The integrator chooses between two classical controllers to move to the staging area for grasp or stack, a stack concept, or a grasp concept. The grasp concept in turn chooses between an orient concept and a move concept. Stack, Orient, and Move are actor concepts trained using TRPO, while the full concept selector and the Grasp selector were trained using DQN. Each node was trained after all of its concepts had finished training and their weights were frozen. The TRPO concepts may be trained in parallel using 16 parallel workers. Default hyper parameters were used, including a batch size of 1024, a maximum KL divergence of 0.01, a gamma of 0.99, and a step size of 1e-3. We made no modifications to the underlying algorithm to facilitate replication and comparison. The DQN concepts may be trained using only a single worker.
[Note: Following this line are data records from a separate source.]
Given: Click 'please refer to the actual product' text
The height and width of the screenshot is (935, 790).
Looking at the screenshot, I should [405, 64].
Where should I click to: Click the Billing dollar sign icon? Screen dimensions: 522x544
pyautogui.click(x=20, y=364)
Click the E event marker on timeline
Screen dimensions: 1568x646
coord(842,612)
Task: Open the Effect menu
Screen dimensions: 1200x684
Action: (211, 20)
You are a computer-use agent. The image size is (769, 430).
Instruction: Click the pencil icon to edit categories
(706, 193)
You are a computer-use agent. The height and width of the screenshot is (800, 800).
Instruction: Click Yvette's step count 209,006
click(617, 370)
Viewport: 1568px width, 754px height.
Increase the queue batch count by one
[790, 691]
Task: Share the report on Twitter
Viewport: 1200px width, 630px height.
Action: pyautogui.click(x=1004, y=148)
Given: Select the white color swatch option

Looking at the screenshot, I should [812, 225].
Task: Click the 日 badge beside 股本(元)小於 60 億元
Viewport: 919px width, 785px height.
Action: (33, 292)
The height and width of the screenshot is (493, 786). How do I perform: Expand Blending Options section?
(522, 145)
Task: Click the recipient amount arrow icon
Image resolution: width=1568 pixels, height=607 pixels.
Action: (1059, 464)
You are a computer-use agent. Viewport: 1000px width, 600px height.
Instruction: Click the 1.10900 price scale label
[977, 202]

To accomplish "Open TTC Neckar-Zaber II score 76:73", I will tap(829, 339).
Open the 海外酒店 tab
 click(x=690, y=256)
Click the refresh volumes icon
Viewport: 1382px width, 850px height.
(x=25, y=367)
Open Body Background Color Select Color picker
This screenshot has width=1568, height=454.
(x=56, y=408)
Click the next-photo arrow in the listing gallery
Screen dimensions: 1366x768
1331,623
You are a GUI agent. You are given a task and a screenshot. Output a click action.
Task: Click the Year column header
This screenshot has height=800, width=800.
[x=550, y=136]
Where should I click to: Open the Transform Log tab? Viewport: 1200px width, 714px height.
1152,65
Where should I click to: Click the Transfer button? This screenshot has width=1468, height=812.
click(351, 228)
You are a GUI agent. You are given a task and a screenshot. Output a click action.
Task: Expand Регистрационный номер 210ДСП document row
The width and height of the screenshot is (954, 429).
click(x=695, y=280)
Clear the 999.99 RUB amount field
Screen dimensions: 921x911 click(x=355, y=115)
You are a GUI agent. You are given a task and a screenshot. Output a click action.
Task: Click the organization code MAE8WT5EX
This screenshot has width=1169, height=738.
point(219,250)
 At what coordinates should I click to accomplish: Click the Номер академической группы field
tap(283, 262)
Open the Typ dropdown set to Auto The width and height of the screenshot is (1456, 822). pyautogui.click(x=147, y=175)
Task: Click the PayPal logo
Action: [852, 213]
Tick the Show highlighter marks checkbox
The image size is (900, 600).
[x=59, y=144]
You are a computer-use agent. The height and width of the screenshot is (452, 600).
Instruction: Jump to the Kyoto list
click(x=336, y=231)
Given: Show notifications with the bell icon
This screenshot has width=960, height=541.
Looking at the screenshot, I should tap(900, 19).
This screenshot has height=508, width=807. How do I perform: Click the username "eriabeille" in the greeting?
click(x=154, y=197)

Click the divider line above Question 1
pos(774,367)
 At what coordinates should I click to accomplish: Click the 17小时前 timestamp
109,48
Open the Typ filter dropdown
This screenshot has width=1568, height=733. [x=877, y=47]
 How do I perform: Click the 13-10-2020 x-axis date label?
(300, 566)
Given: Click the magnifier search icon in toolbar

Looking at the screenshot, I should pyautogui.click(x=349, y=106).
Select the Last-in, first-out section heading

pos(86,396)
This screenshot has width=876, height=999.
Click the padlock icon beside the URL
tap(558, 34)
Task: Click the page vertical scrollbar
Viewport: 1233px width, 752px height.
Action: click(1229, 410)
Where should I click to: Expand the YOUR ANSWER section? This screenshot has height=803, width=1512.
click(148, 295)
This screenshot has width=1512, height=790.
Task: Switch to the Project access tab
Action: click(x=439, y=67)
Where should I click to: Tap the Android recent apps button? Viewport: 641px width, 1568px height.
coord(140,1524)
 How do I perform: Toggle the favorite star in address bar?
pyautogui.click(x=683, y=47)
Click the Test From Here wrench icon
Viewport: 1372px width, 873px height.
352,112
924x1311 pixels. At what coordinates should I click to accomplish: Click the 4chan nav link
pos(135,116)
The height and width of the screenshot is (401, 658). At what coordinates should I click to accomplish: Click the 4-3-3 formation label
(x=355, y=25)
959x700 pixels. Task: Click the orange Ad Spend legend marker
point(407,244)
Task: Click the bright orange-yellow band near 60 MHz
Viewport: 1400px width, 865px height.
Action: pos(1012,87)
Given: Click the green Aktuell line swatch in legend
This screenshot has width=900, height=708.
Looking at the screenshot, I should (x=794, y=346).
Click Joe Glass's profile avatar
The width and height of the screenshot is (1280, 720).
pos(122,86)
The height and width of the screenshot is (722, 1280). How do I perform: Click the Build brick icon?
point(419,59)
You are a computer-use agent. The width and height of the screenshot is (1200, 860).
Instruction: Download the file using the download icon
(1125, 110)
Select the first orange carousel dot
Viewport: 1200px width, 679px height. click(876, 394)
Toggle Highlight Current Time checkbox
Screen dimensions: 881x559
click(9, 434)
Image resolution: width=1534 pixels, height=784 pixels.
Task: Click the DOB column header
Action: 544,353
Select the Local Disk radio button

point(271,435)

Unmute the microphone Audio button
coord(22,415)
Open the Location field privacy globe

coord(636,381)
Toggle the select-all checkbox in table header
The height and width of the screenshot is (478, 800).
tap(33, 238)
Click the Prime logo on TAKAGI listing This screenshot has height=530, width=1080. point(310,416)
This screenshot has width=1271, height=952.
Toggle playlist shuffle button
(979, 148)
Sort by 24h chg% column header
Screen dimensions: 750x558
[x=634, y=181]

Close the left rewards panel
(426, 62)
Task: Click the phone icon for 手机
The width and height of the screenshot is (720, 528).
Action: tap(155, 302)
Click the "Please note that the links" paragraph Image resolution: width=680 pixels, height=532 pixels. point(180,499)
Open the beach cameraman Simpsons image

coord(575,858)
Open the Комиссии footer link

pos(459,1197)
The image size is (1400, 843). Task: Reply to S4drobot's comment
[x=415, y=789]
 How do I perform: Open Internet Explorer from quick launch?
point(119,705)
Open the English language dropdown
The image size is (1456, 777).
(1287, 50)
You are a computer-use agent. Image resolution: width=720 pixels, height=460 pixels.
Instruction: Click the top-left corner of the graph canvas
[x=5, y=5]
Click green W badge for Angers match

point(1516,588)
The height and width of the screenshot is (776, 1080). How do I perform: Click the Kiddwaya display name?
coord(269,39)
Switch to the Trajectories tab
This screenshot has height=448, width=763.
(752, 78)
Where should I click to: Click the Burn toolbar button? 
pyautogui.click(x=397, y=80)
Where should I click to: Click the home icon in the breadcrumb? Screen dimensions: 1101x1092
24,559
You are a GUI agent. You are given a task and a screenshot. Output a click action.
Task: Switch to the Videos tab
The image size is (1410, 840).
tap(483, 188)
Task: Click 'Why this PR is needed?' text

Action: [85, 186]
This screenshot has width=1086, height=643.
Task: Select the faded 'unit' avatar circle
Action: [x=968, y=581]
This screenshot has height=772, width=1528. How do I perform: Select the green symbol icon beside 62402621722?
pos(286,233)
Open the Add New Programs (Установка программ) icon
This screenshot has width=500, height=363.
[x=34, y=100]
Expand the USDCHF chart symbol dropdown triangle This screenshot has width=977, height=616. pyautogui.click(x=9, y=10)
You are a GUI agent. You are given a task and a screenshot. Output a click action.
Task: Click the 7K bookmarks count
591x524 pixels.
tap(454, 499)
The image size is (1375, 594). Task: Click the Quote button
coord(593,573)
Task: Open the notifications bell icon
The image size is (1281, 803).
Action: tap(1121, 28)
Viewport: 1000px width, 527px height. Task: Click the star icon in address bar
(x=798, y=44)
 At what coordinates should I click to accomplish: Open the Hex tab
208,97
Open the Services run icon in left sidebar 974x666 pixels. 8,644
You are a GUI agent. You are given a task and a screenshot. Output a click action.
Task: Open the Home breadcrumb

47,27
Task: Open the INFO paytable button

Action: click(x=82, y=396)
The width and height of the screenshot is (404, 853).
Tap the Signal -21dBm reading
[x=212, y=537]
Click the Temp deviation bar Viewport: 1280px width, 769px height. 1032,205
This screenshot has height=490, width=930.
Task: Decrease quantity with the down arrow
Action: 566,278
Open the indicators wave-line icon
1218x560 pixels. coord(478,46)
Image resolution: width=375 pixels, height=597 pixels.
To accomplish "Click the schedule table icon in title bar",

DQN may train with a batch size of 64, learner memory capacity of 50000 samples, a minimum learner memory threshold of 1000 samples, an exploration probability that decayed from 1 to 0.02 over 10000 steps, a gamma of 0.98, and a learning rate of 5e-4.

FIG. 7 illustrates a graph 1000 of an embodiment of the training of the individual action of Orient from FIG. 4F and its reward function focused for that action. FIG. 8 illustrates a graph 1100 of an embodiment of the training of the individual action of Lift from FIG. 4F and its reward function focused for that action.

The graphs show the concept's training convergence, either the Orient concept or the Lift concept, with a mean episode reward plotted against training samples in the millions. The shaded area represents the min to max. The shaded area is a 95% confidence interval for the mean. For the Lift concept, tight terminal conditions are set to encourage precise vertical lift, which makes finding an effective policy more challenging. The Orient and Stack concepts trained in approximately 2-3 million samples using shaping rewards and guiding terminals, without the need for hyper parameter tuning. The training graphs using reinforcement learning with the TRPO concepts are presented in FIGS. 7-9 . Note, a very tight terminal constraint on the distance the prism can move from its starting XY coordinates, is designed to encourage a straight vertical lift, and also increased the number of samples required to find a good policy through exploration. Better designed terminal conditions and rewards might speed up training on the concepts.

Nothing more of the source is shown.